◆ Document ◆
* * * * * * * * *

La Fondation Scelles a coanimé 4 stages de lutte contre l'achat d'actes sexuels avec l’APCARS à la Préfecture de la Région Ile de France et à la MJD du 17ème.
Plusieurs hommes condamnés à des peines avec du sursis probatoire et des amendes durant ces sessions de juin, mélangés à ceux en « simple » alternative aux poursuites judiciaires. Dans le cadre de la composition pénale maintenant automatique à Paris, l'ensemble des « clients » reçoivent une inscription au casier judiciaire (B1).
Après 16 stages à Paris en 2023, une dizaine ont déjà eu lieu en 2024 et plusieurs dates sont programmées d'ici décembre. Après un essoufflement du dispositif en 2021 et 2022, le Parquet de Paris et les forces de sécurité intérieure ont accentué la pression sur les agresseurs. Le gouvernement a réaffirmé sa volonté de lutter contre le système prostitutionnel et d'améliorer le dispositif de verbalisation et de condamnation des prostitueurs.
Communiqué d’associations de terrain accompagnant des milliers de personnes en situation de prostitution de tous pays, survivantes de la prostitution, associations de lutte contre les violences masculines françaises et européennes
À la suite d'une requête déposée en 2019, la Cour européenne des droits humains (CEDH) était amenée à se prononcer sur la pénalisation de l'achat d'actes prostitutionnels, accusée de "mettre en péril l'intégrité physique et psychique et la santé des personnes [pratiquant] la prostitution" et de menacer "le droit au respect de la vie privée des personnes prostituées et de leurs client". Dans cette décision rendue le 25 juillet, la CEDH a rejeté à l'unanimité l'ensemble de ces griefs.

* * * * * * * * *

◆ Liste du matériel ◆

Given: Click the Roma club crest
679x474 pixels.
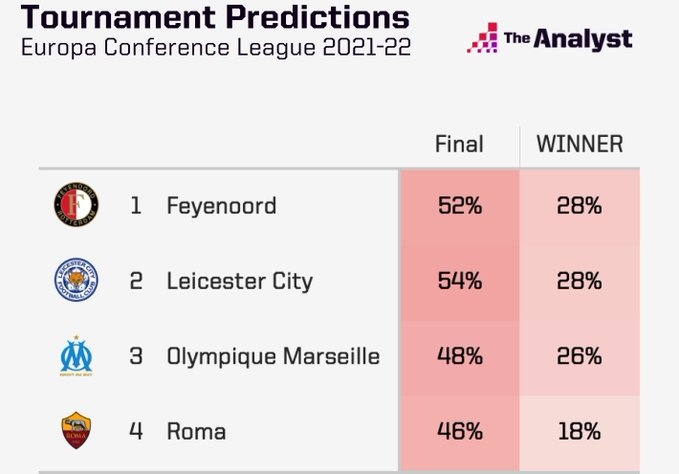Looking at the screenshot, I should (x=76, y=432).
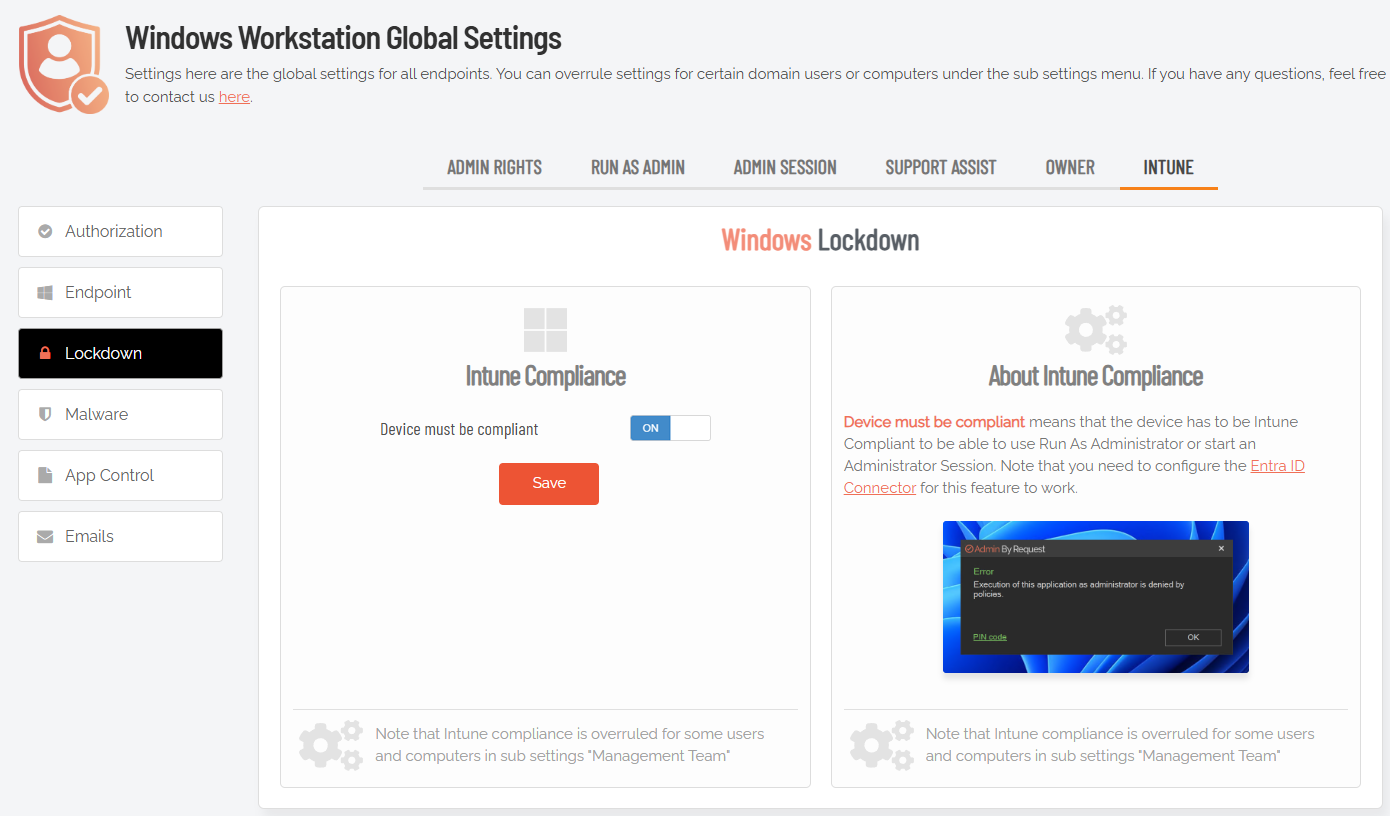Open the Run As Admin tab

click(x=637, y=168)
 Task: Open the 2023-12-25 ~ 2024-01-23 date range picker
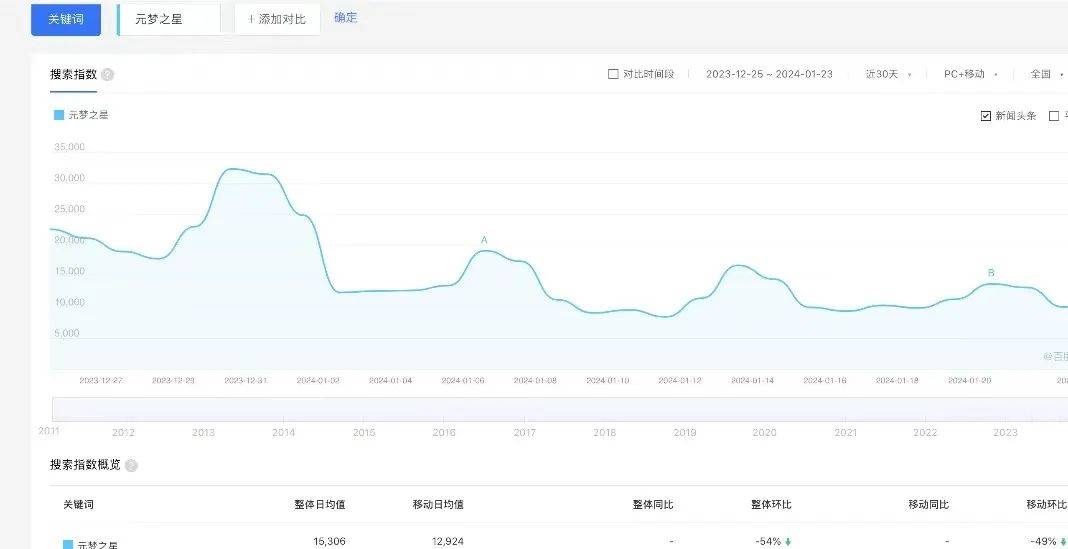(769, 74)
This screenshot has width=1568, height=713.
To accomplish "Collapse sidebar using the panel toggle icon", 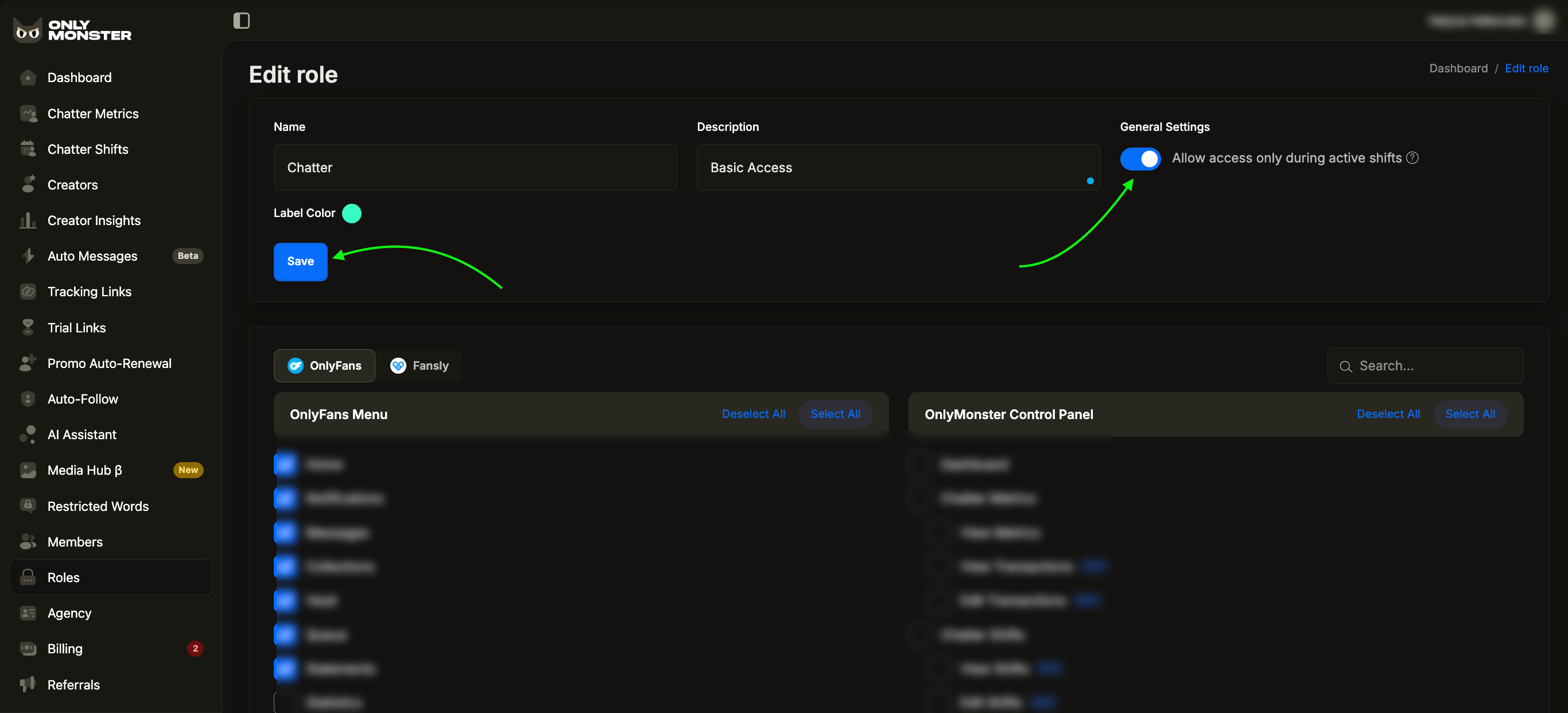I will point(242,21).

* * * * * * * * *

◆ Vos tâches ◆
**1)** Reproduisez, s'il vous plaît, le passage du document qui commence par les mots contenant « Après 16 stages » et se termine par « condamnation des prostitueurs. », sans rien y changer.
**2)** Les affirmations suivantes concordent-elles avec le document ? Répondez par oui ou par non à chacune, en citant mot pour mot les termes qui tranchent.
(a) La Fondation Scelles a coanimé quatre stages avec l'APCARS.
(b) La CEDH a rendu sa décision à la majorité de ses juges.
(c) Quinze stages ont eu lieu à Paris en 2023.
**3)** D'après le document, en quelle année la requête soumise à la CEDH a-t-elle été déposée ?

◆ Réponses par tâche ◆
**1)**
Après 16 stages à Paris en 2023, une dizaine ont déjà eu lieu en 2024 et plusieurs dates sont programmées d'ici décembre. Après un essoufflement du dispositif en 2021 et 2022, le Parquet de Paris et les forces de sécurité intérieure ont accentué la pression sur les agresseurs. Le gouvernement a réaffirmé sa volonté de lutter contre le système prostitutionnel et d'améliorer le dispositif de verbalisation et de condamnation des prostitueurs.

**2)**
(a) Oui : « La Fondation Scelles a coanimé 4 stages de lutte contre l'achat d'actes sexuels avec l’APCARS »
(b) Non : « la CEDH a rejeté à l'unanimité l'ensemble de ces griefs »
(c) Non : « Après 16 stages à Paris en 2023 »

**3)** En 2019.